Assigned task: Write out all entries word for word.

[Saved entries]
-- Opening Marker --

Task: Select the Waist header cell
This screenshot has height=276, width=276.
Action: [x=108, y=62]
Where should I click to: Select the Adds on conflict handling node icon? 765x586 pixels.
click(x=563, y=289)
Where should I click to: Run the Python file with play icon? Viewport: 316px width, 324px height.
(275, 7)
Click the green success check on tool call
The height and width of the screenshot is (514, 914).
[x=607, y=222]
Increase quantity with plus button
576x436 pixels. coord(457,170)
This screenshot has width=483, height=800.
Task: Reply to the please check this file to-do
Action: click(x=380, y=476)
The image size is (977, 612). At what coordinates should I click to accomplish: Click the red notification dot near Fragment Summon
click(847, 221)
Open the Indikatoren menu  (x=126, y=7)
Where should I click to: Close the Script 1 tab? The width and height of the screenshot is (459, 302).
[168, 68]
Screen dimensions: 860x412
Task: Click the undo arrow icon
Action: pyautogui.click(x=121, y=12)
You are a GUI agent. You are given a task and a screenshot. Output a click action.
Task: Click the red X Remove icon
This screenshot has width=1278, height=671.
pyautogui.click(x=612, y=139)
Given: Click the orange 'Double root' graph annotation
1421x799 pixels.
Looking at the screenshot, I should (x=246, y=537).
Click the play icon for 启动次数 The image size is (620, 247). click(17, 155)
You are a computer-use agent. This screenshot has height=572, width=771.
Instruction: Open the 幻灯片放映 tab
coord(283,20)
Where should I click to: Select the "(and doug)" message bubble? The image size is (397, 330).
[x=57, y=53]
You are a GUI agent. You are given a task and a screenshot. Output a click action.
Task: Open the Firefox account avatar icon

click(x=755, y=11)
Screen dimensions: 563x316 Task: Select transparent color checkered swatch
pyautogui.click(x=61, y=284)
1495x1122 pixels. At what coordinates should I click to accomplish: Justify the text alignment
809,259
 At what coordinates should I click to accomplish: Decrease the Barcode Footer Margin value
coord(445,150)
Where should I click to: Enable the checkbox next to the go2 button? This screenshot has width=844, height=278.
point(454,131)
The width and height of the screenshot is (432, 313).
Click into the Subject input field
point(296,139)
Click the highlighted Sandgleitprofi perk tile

-- Closing Marker --

Solution to this problem:
Task: Select the Waist header cell
This screenshot has height=276, width=276.
Action: [x=108, y=62]
Where should I click to: Select the Adds on conflict handling node icon? 765x586 pixels.
click(x=563, y=289)
Where should I click to: Run the Python file with play icon? Viewport: 316px width, 324px height.
(275, 7)
Click the green success check on tool call
The height and width of the screenshot is (514, 914).
[x=607, y=222]
Increase quantity with plus button
576x436 pixels. coord(457,170)
This screenshot has width=483, height=800.
Task: Reply to the please check this file to-do
Action: click(x=380, y=476)
The image size is (977, 612). At what coordinates should I click to accomplish: Click the red notification dot near Fragment Summon
click(847, 221)
Open the Indikatoren menu  (x=126, y=7)
Where should I click to: Close the Script 1 tab? The width and height of the screenshot is (459, 302).
[168, 68]
Screen dimensions: 860x412
Task: Click the undo arrow icon
Action: pyautogui.click(x=121, y=12)
You are a GUI agent. You are given a task and a screenshot. Output a click action.
Task: Click the red X Remove icon
This screenshot has width=1278, height=671.
pyautogui.click(x=612, y=139)
Given: Click the orange 'Double root' graph annotation
1421x799 pixels.
Looking at the screenshot, I should (x=246, y=537).
Click the play icon for 启动次数 The image size is (620, 247). click(17, 155)
You are a computer-use agent. This screenshot has height=572, width=771.
Instruction: Open the 幻灯片放映 tab
coord(283,20)
Where should I click to: Select the "(and doug)" message bubble? The image size is (397, 330).
[x=57, y=53]
You are a GUI agent. You are given a task and a screenshot. Output a click action.
Task: Open the Firefox account avatar icon

click(x=755, y=11)
Screen dimensions: 563x316 Task: Select transparent color checkered swatch
pyautogui.click(x=61, y=284)
1495x1122 pixels. At what coordinates should I click to accomplish: Justify the text alignment
809,259
 At what coordinates should I click to accomplish: Decrease the Barcode Footer Margin value
coord(445,150)
Where should I click to: Enable the checkbox next to the go2 button? This screenshot has width=844, height=278.
point(454,131)
The width and height of the screenshot is (432, 313).
Click into the Subject input field
point(296,139)
Click the highlighted Sandgleitprofi perk tile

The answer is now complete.